Later, however, the book of Judges indicates Hazor is still a Canaanite city, ruled by a king called Jabin (Judges 4:1). In the days of king Solomon Hazor is among his prime cities (1 Kings 9:15). It remains an important city until its destruction by the Assyrians in 732 BCE (2 Kings 15:29).
Hazor’s was excavated intermittently by several expeditions, starting in the 1920s. The site proved to bear 21 successive layers of occupation, the earliest dating back to 5,000 years ago. The most significant periods are the middle and late bronze age when Hazor was a Canaanite metropolis. The city’s acropolis was also in use by the Israelites.
Among the mains finds made in Hazor:
Six-chambered gate and casemate wall: These fortifications were also found in Megiddo and Gezer, matching the biblical description of Solomon fortifying these sites (1 Kings 9:15). Nevertheless, now days scholars believe these fortifications should be associated with one of the Israelite kings, perhaps Ahab.

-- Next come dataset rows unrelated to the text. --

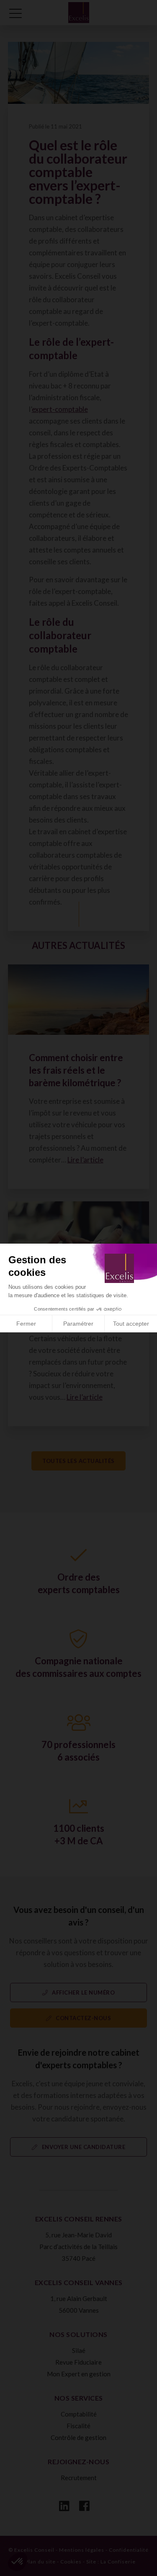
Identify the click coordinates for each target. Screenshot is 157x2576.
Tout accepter (131, 1323)
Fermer (26, 1323)
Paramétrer (78, 1323)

Canaanite-era Ceremonial Palace: This biggest scale public structure from Canaanite times is designed like a palace but has an altar at its front.
Found burnt in a big conflagration, some suggested to attribute its destruction to Joshua as attested in the bible (Joshua 11:10-11).

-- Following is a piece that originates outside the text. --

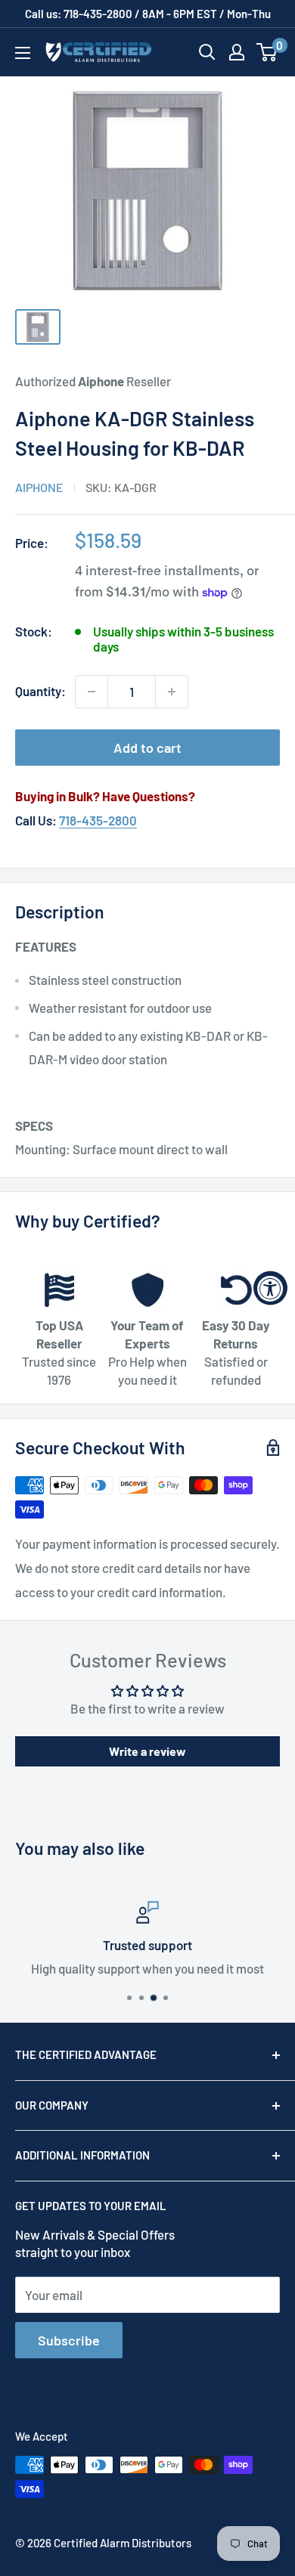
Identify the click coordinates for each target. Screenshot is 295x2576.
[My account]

Canaanite Archive?: Over 20 cuneiform tablets were found in Hazor over the years, some as surface finds by tourists. Some were legal debates, some tax receipts, and some were prophecies based on liver reading. These documents suggest Hazor once had a big archive that might still be found.
Canaanite Temples: Four temples and several clusters of standing stones (Matzevot) from Canaanite times were found in different parts of the mound. These cultic objects and shrines are a fantastic insights to Canaanite worship that is often denounced by the bible.

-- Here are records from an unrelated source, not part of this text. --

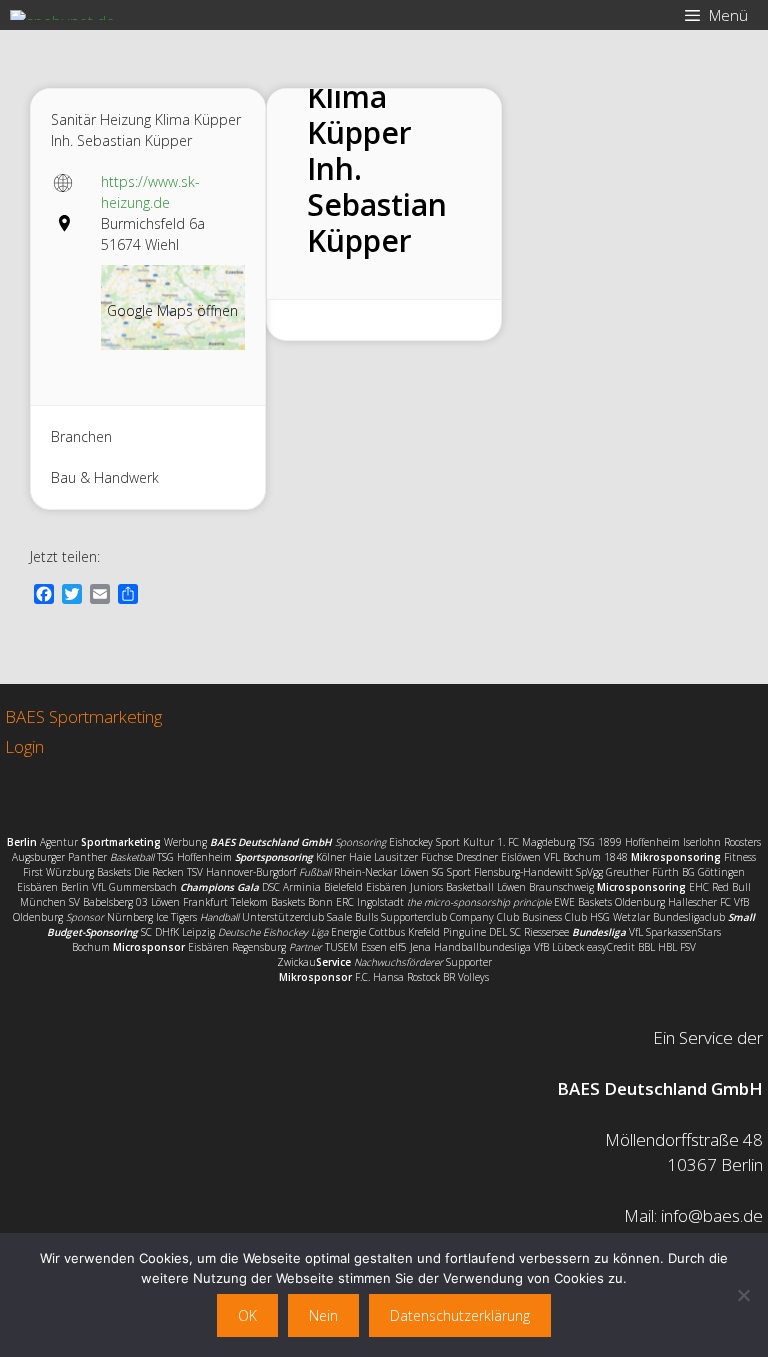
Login (24, 746)
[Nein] (743, 1295)
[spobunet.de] (62, 15)
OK (247, 1315)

Water shaft: 150 feet deep, this shaft was dug to reach groundwater beneath the city.
Dating it is a matter of much debate, but most of the scholars believe it was dug by the Israelites to prepare to a long Assyrian siege.
The Fortress: Located at the highest point of Hazor’s acropolis, the fortress dates to the Israelite period, and was probably set to alert on any Aramean or Assyria attack. Its entrance, combining big proto-Aeolic capitals, was reconstructed at the Israel Museum.
Four-Chambered house with an olive press: Found next to the water shaft, this house was moved in its entirety, to clear the shaft’s entry. The building represents a domestic architecture from the Israelite period, with a typical internal division of the house to four main chambers. The dwellers of this house also operated an olive-press, one of the main industries in the Holy Land in antiquity.
Tripartite Pillared Building: Now placed next to the cour-chamered house, this was the first public building discovered in Hazor, in the 1920s. Originally used as a stable or a warehouse, next to the Israelite gate, it was relocated to enable uncovering the Canaanite layers beneath it.
Hazor is a national park, open every day of the week and has an entry fee. The site offers only a few signs with explanations and partial shade which can be significant in the summer months. It is recommended to combine the tour of Hazor with a visit to the local archaeological museum in nearby Kibbutz Ayelet Hashachar.
A visit to Tel Hazor be combined with a day tour in the north.